So this question is related to question Transforming matrix format, scalding
But now, I want to make the back operation. So i can make it in a such way:
Tsv(in, ('row, 'col, 'v))
.read
.groupBy('row) { _.sortBy('col).mkString('v, "\t") }
.mapTo(('row, 'v) -> ('c)) { res : (Long, String) =>
val (row, v) = res
v }
.write(Tsv(out))
But, there, we got problem with zeros. As we know, scalding skips zero values fields. So for example we got matrix:
1 0 8
4 5 6
0 8 9
In scalding format is is:
1 1 1
1 3 8
2 1 4
2 2 5
2 3 6
3 2 8
3 3 9
Using my function I wrote above we can only get:
1 8
4 5 6
8 9
And that's incorrect. So, how can i deal with it? I see two possible variants:
Mb there r some methods, and I can avoid skipping zeros in matrix?
Scalding stores a sparse representation of the data. If you want to output a dense matrix (first of all, that won't scale, because the rows will be bigger than can fit in memory at some point), you will need to enumerate all the rows and columns:
// First, I highly suggest you use the TypedPipe api, as it is easier to get
// big jobs right generally
val mat = // has your matrix in 'row1, 'col1, 'val1
def zero: V = // the zero of your value type
val rows = IterableSource(0 to 1000, 'row)
val cols = IterableSource(0 to 2000, 'col)
rows.crossWithTiny(cols)
.leftJoinWithSmaller(('row, 'col) -> ('row1, 'col1), mat)

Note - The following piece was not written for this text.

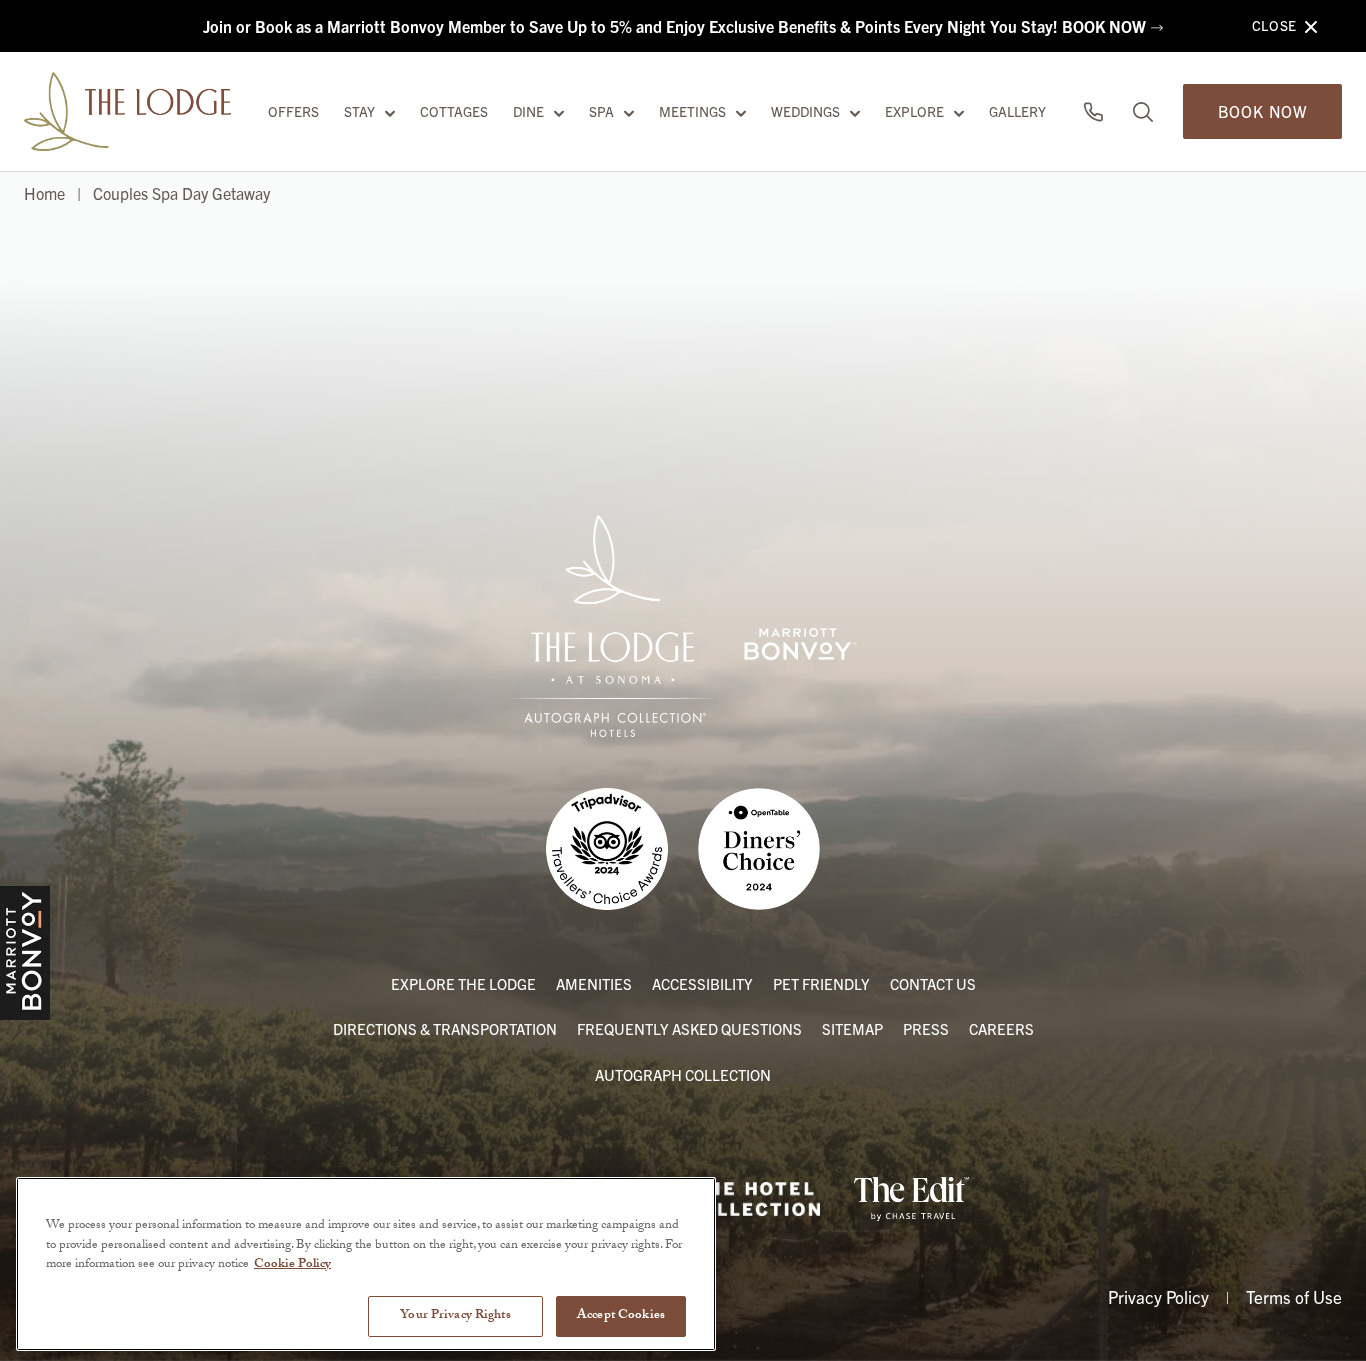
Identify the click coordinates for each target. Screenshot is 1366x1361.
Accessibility (702, 983)
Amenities (594, 983)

.map('val1 -> 'val1) { v: V =>
if(v == null) // this value should be 0 in your type:
zero
else
v
}
.groupBy('row) {
_.toList[(Int, V)](('col, 'val1) -> 'cols)
}
.map('cols -> 'cols) { cols: List[(Int, V)] =>
cols.sortBy(_._1).map(_._2).mkString("\t")
}
.write(TypedTsv[(Int, String)]("output"))